_Collected data entries_.
····················

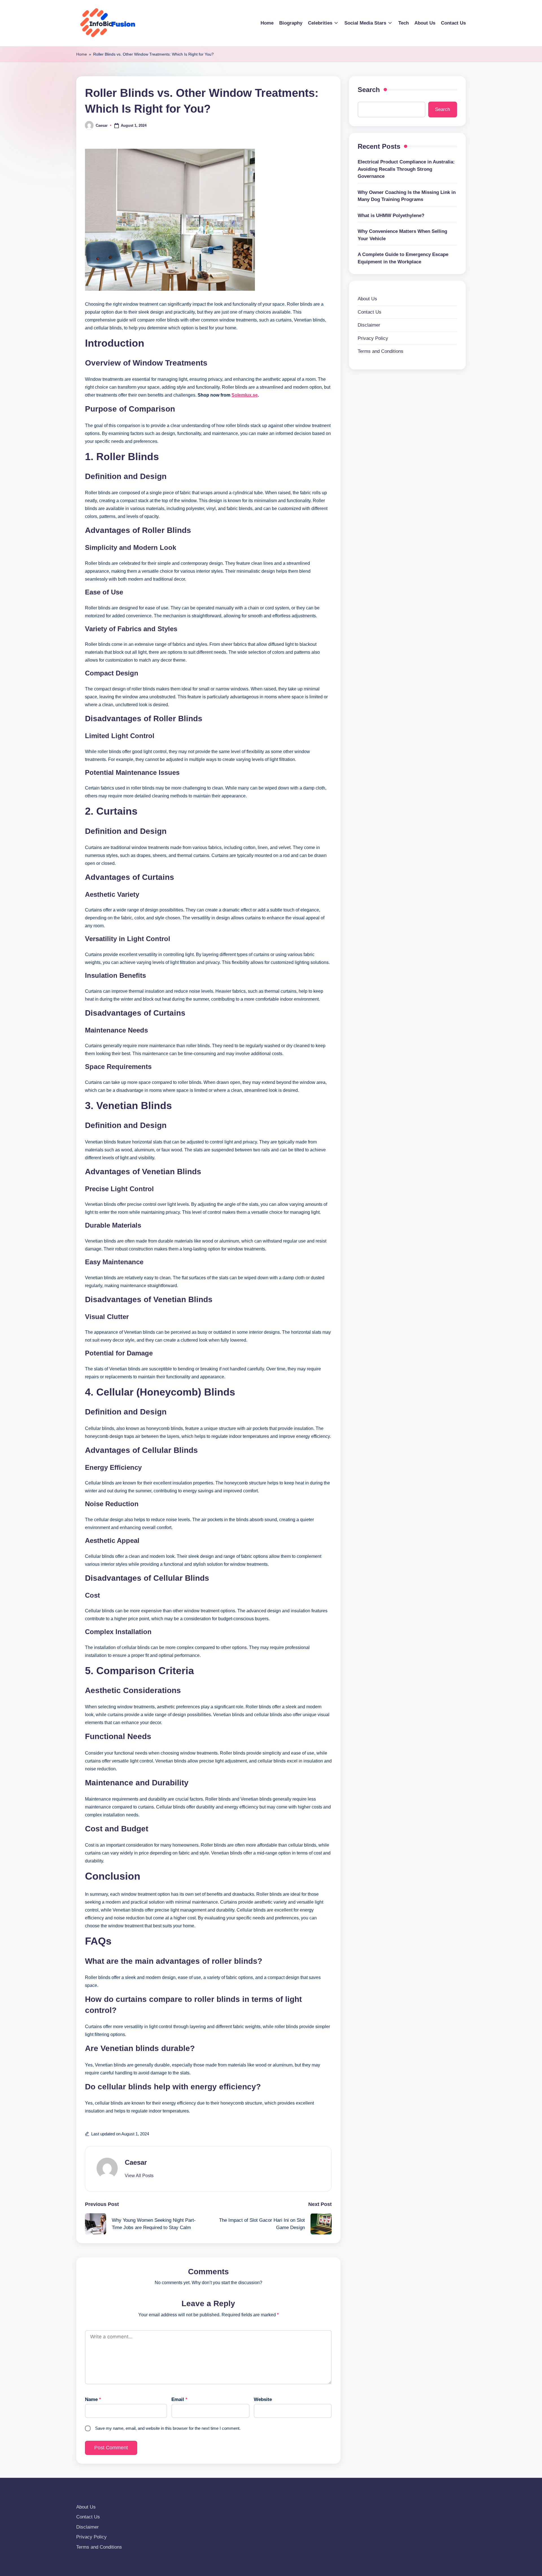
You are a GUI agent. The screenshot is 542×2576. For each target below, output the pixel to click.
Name (93, 2399)
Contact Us (369, 312)
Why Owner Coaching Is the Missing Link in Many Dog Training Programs (407, 196)
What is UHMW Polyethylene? (391, 215)
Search (369, 89)
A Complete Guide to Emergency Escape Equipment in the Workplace (403, 258)
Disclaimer (369, 325)
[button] (139, 2175)
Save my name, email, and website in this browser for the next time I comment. (168, 2428)
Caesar (136, 2162)
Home (81, 54)
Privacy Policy (373, 338)
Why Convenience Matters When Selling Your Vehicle (402, 235)
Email (179, 2399)
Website (263, 2399)
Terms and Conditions (380, 351)
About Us (367, 298)
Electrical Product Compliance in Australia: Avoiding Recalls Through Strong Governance (406, 169)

····················

_Task statement_.
Hand back the data above exactly, leaving out all pictures.

_Output_.
You are a GUI agent. The screenshot is 542×2576. For each target below, output the pixel to click.
Name (93, 2399)
Contact Us (369, 312)
Why Owner Coaching Is the Missing Link in Many Dog Training Programs (407, 196)
What is UHMW Polyethylene? (391, 215)
Search (369, 89)
A Complete Guide to Emergency Escape Equipment in the Workplace (403, 258)
Disclaimer (369, 325)
[button] (139, 2175)
Save my name, email, and website in this browser for the next time I comment. (168, 2428)
Caesar (136, 2162)
Home (81, 54)
Privacy Policy (373, 338)
Why Convenience Matters When Selling Your Vehicle (402, 235)
Email (179, 2399)
Website (263, 2399)
Terms and Conditions (380, 351)
About Us (367, 298)
Electrical Product Compliance in Australia: Avoiding Recalls Through Strong Governance (406, 169)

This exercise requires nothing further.